Transcribe exactly the lines from the first line of the records through the line containing "Medical (18, 642)", and leave out every picture.
+-------+
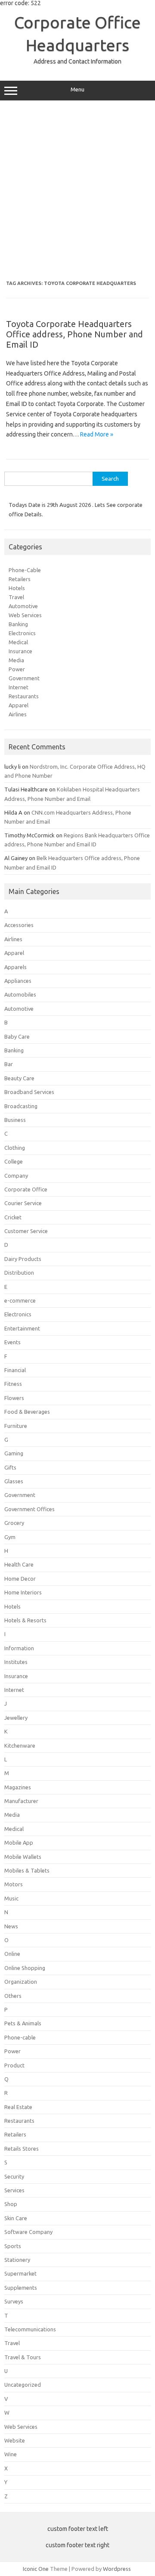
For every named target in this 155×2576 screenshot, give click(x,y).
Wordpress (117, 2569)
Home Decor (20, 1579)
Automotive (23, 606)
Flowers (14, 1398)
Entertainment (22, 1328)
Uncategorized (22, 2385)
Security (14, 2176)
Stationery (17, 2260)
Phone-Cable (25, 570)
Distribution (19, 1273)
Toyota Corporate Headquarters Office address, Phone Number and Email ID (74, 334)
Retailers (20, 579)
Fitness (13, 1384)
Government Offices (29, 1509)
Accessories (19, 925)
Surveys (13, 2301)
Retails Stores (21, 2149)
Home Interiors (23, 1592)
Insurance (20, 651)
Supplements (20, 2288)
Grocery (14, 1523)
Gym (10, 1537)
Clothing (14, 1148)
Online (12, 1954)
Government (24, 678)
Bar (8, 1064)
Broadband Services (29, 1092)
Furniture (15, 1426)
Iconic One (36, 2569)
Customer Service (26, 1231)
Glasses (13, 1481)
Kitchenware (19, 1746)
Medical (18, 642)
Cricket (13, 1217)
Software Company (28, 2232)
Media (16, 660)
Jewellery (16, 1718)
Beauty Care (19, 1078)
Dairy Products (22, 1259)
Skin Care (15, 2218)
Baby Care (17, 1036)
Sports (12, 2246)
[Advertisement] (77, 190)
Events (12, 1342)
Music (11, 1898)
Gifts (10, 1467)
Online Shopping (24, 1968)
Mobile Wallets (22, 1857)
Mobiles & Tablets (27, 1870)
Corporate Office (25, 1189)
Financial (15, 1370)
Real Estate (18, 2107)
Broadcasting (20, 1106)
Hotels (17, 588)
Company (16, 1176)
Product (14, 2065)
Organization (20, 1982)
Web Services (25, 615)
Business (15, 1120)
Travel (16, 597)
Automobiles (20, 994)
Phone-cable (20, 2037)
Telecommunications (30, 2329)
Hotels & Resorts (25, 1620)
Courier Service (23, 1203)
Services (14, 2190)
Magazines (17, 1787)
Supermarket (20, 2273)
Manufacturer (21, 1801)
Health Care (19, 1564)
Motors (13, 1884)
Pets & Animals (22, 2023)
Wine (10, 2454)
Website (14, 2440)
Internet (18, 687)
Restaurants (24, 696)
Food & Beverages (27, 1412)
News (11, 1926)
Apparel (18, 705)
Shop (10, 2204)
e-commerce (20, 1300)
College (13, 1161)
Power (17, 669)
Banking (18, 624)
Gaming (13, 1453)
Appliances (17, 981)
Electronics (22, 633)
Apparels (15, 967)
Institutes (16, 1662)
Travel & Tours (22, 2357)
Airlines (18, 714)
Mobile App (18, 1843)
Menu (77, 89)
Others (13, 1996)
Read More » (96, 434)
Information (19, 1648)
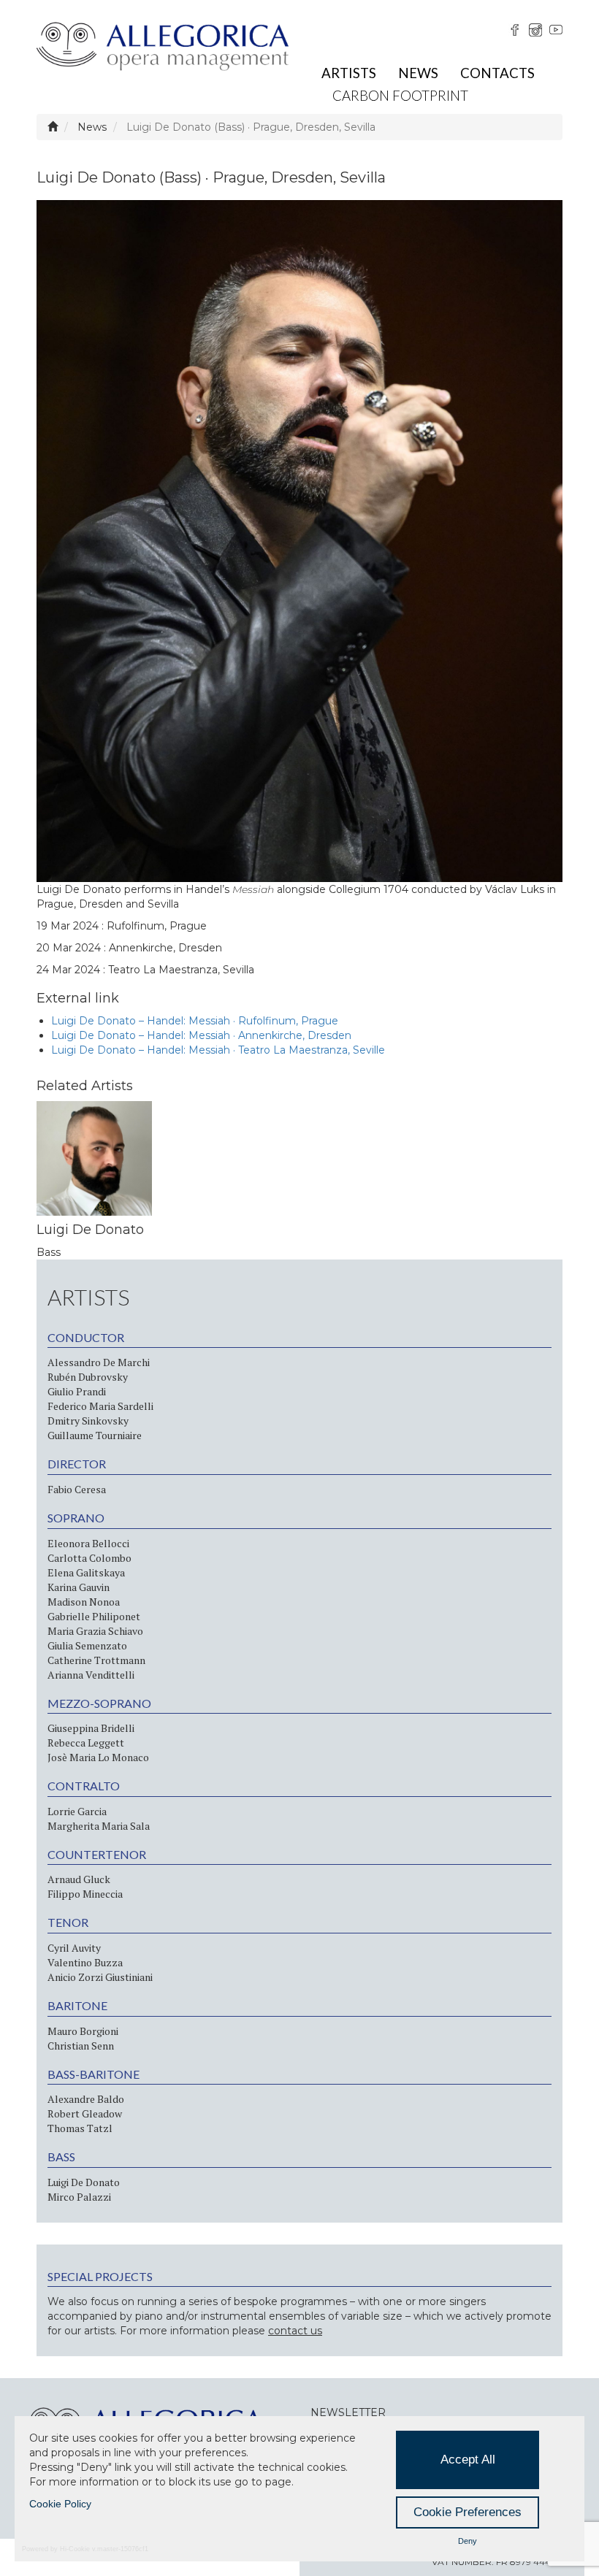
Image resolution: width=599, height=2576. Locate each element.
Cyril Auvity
+-------+
- Problem solution
For every named target in this 155×2576 screenshot, give click(x,y).
Wordpress (117, 2569)
Home Decor (20, 1579)
Automotive (23, 606)
Flowers (14, 1398)
Entertainment (22, 1328)
Uncategorized (22, 2385)
Security (14, 2176)
Stationery (17, 2260)
Phone-Cable (25, 570)
Distribution (19, 1273)
Toyota Corporate Headquarters Office address, Phone Number and Email ID (74, 334)
Retailers (20, 579)
Fitness (13, 1384)
Government Offices (29, 1509)
Accessories (19, 925)
Surveys (13, 2301)
Retails Stores (21, 2149)
Home Interiors (23, 1592)
Insurance (20, 651)
Supplements (20, 2288)
Grocery (14, 1523)
Gym (10, 1537)
Clothing (14, 1148)
Online (12, 1954)
Government (24, 678)
Bar (8, 1064)
Broadband Services (29, 1092)
Furniture (15, 1426)
Iconic One (36, 2569)
Customer Service (26, 1231)
Glasses (13, 1481)
Kitchenware (19, 1746)
Medical (18, 642)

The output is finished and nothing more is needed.